• [Problem to work on] Each entry has to be copied exactly, with nothing missed.

Saved entries:

※

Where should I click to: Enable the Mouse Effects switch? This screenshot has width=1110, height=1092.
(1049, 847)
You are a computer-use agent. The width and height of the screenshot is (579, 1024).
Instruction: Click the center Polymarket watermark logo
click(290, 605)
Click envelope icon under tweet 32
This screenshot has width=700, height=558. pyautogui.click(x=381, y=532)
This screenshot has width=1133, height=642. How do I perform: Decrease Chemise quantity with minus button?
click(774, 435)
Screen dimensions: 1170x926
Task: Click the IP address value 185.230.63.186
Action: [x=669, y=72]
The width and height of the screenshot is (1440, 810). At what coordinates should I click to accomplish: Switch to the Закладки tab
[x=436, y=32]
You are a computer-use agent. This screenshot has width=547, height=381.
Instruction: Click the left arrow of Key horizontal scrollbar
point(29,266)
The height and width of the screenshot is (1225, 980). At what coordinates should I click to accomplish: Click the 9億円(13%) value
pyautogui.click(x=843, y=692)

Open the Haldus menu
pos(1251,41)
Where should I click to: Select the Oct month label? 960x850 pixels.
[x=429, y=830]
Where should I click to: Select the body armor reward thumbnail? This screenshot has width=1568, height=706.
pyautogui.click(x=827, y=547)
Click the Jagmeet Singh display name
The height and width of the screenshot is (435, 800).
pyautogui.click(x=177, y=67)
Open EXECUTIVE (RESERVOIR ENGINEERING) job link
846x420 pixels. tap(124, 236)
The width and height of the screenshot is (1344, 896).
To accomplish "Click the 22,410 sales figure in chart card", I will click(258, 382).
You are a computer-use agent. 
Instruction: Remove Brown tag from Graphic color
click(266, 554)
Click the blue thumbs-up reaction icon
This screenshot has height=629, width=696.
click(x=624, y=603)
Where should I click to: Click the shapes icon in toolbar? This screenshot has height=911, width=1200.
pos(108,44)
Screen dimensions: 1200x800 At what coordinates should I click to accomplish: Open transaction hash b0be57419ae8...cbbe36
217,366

※

• [Response]
Where should I click to: Enable the Mouse Effects switch? This screenshot has width=1110, height=1092.
(1049, 847)
You are a computer-use agent. The width and height of the screenshot is (579, 1024).
Instruction: Click the center Polymarket watermark logo
click(290, 605)
Click envelope icon under tweet 32
This screenshot has width=700, height=558. pyautogui.click(x=381, y=532)
This screenshot has width=1133, height=642. How do I perform: Decrease Chemise quantity with minus button?
click(774, 435)
Screen dimensions: 1170x926
Task: Click the IP address value 185.230.63.186
Action: [x=669, y=72]
The width and height of the screenshot is (1440, 810). At what coordinates should I click to accomplish: Switch to the Закладки tab
[x=436, y=32]
You are a computer-use agent. This screenshot has width=547, height=381.
Instruction: Click the left arrow of Key horizontal scrollbar
point(29,266)
The height and width of the screenshot is (1225, 980). At what coordinates should I click to accomplish: Click the 9億円(13%) value
pyautogui.click(x=843, y=692)

Open the Haldus menu
pos(1251,41)
Where should I click to: Select the Oct month label? 960x850 pixels.
[x=429, y=830]
Where should I click to: Select the body armor reward thumbnail? This screenshot has width=1568, height=706.
pyautogui.click(x=827, y=547)
Click the Jagmeet Singh display name
The height and width of the screenshot is (435, 800).
pyautogui.click(x=177, y=67)
Open EXECUTIVE (RESERVOIR ENGINEERING) job link
846x420 pixels. tap(124, 236)
The width and height of the screenshot is (1344, 896).
To accomplish "Click the 22,410 sales figure in chart card", I will click(258, 382).
You are a computer-use agent. 
Instruction: Remove Brown tag from Graphic color
click(266, 554)
Click the blue thumbs-up reaction icon
This screenshot has height=629, width=696.
click(x=624, y=603)
Where should I click to: Click the shapes icon in toolbar? This screenshot has height=911, width=1200.
pos(108,44)
Screen dimensions: 1200x800 At what coordinates should I click to accomplish: Open transaction hash b0be57419ae8...cbbe36
217,366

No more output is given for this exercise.